- Stylistic origins: Nu metal
- Cultural origins: Late 1990s, Sri Lanka
- Typical instruments: Electric guitar, bass guitar, drum kit, turntables, synthesizer, vocals

= Sri Metal =

Subgenre of heavy metal music

Sri Metal is a subgenre of heavy metal music that originated in Sri Lanka in the late 1990s. The genre is heavily influenced by the American Nu metal movement of the late 1990s and early 2000s, which incorporated elements of heavy metal, hip hop, and alternative rock.

== Characteristics ==
Sri Metal is characterized by its heavy use of distorted guitar riffs, downtuned guitars, and a mixture of clean and harsh vocals. The genre often features electronic elements such as synthesizers and samples, as well as hip hop-inspired drum beats and rapping or spoken word vocals. Sri Metal lyrics often address social and political issues in Sri Lanka, including corruption, violence, and ethnic conflict.

== History ==
Sri Metal is a music genre that originated in Sri Lanka in the early 2000s. It is characterized by its heavy metal sound combined with Sri Lankan musical elements, such as traditional percussion instruments, melodies, and lyrics in Sinhala or Tamil languages. The genre was popularized by the Sri Lankan band Whirlwind, who introduced it in their debut album Pain released in 2004.

The success of Whirlwind's album paved the way for other Sri Lankan metal bands to experiment with this new sound. As a result, the Sri Metal genre has continued to evolve and grow, with many bands incorporating traditional Sri Lankan elements into their music.

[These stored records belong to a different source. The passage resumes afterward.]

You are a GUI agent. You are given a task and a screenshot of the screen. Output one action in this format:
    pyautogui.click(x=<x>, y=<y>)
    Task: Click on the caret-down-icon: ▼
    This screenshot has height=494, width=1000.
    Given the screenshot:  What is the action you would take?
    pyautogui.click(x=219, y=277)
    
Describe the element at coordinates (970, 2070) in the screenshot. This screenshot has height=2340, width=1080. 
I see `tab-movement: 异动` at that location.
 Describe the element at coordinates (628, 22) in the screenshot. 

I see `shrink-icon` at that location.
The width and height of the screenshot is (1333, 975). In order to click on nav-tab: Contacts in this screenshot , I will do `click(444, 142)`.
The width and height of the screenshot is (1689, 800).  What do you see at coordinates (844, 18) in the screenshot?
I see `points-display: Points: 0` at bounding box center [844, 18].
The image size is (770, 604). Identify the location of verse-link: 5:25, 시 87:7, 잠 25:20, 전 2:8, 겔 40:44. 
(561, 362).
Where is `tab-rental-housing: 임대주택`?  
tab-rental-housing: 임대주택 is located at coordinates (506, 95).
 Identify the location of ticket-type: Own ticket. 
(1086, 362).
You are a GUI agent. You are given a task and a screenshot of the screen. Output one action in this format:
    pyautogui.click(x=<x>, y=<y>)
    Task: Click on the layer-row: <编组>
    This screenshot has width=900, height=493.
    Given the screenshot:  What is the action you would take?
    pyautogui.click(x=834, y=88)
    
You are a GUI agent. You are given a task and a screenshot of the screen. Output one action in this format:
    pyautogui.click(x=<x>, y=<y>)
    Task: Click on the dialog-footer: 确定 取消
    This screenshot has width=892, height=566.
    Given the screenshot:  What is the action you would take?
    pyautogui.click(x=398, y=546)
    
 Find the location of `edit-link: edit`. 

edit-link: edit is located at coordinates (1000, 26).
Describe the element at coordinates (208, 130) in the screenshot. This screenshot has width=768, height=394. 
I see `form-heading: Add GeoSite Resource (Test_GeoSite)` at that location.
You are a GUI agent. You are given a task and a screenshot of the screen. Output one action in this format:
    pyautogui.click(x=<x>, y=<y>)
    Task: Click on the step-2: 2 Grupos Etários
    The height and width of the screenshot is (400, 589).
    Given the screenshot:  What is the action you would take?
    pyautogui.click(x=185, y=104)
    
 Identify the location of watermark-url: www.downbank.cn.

Despite its relatively small size, the Sri Lankan metal scene has gained recognition in the international music community, with bands like Stigmata, Paranoid Earthling, and Neurocracy gaining a following outside of Sri Lanka.

== Notable bands ==
Some notable Sri Metal bands include:

- Stigmata
- Paranoid Earthling
- Whirlwind
- Fallen Grace
- Sacrament
- Mass Damnation

== Influence ==
Sri Metal has had a significant influence on the Sri Lankan music scene, and has inspired the development of other subgenres such as Sri Thrash and Sri Death Metal. The genre has also gained a following in other parts of Asia, particularly in India and Bangladesh.